- [Document excerpt]:

Among the 45 films showing at next week’s anticipated Olympia Film Festival, a dramatic and heartfelt documentary by Evergreen State College alumna Laurel Spellman Smith and her co-director, Francine Strickwerda, stands out.
Oil & Water, which shows Wednesday, November 12 at 3p.m. at the Capitol Theater with both directors in attendance, centers around two boys fighting to save a piece of the Amazon rainforest that had been decimated by the oil industry. But this is no typical environmental movie. Oil & Water is also an inspiring buddy movie and a coming of age story. The film follows two charismatic boys who are so different, they are themselves like oil and water. Yet both are compelled to take on a common cause in the face of frightening odds. Hugo Lucitante, from the indigenous Cofan tribe in Ecuador wants to save his tribe from extinction. David Poritz, from Amherst, Massachusetts is trying to revolutionize the oil industry.

- [Raw data]:
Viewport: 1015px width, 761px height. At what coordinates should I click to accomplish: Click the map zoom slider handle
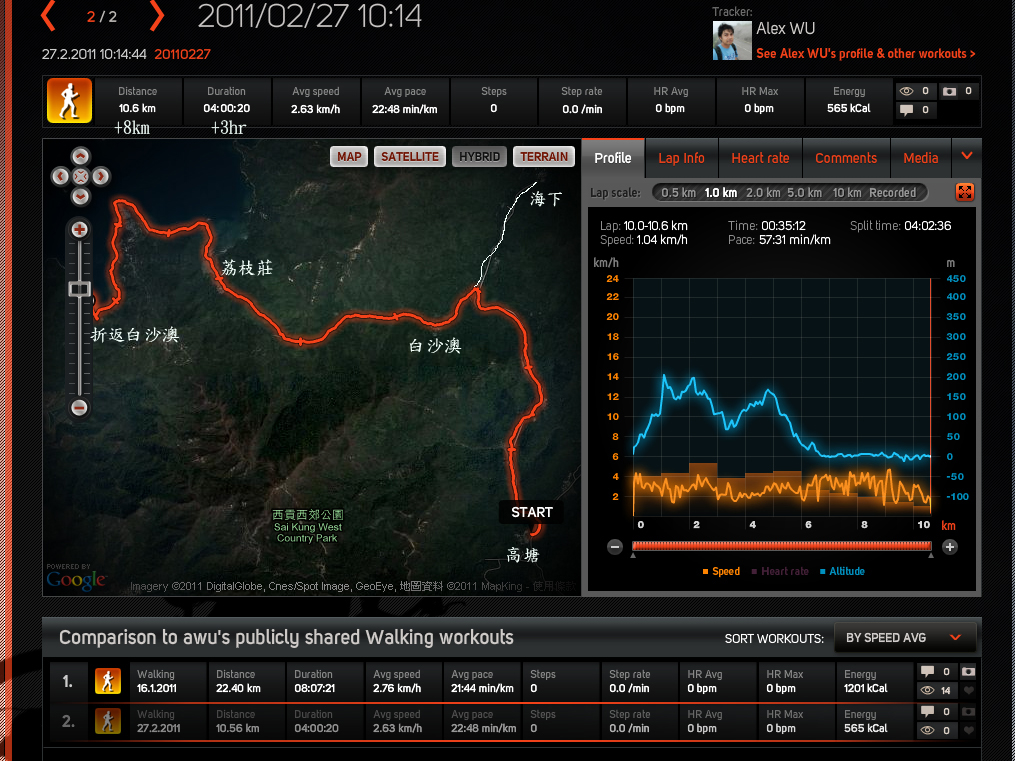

- [Problems and tasks]:
[a] In the Oil & Water preview, which tribe does Hugo Lucitante come from?
[b] Name every person mentioned by name in the Oil & Water preview.

- [Answers for this exercise]:
[a] The indigenous Cofan tribe in Ecuador.

[b] Laurel Spellman Smith, Francine Strickwerda, Hugo Lucitante, David Poritz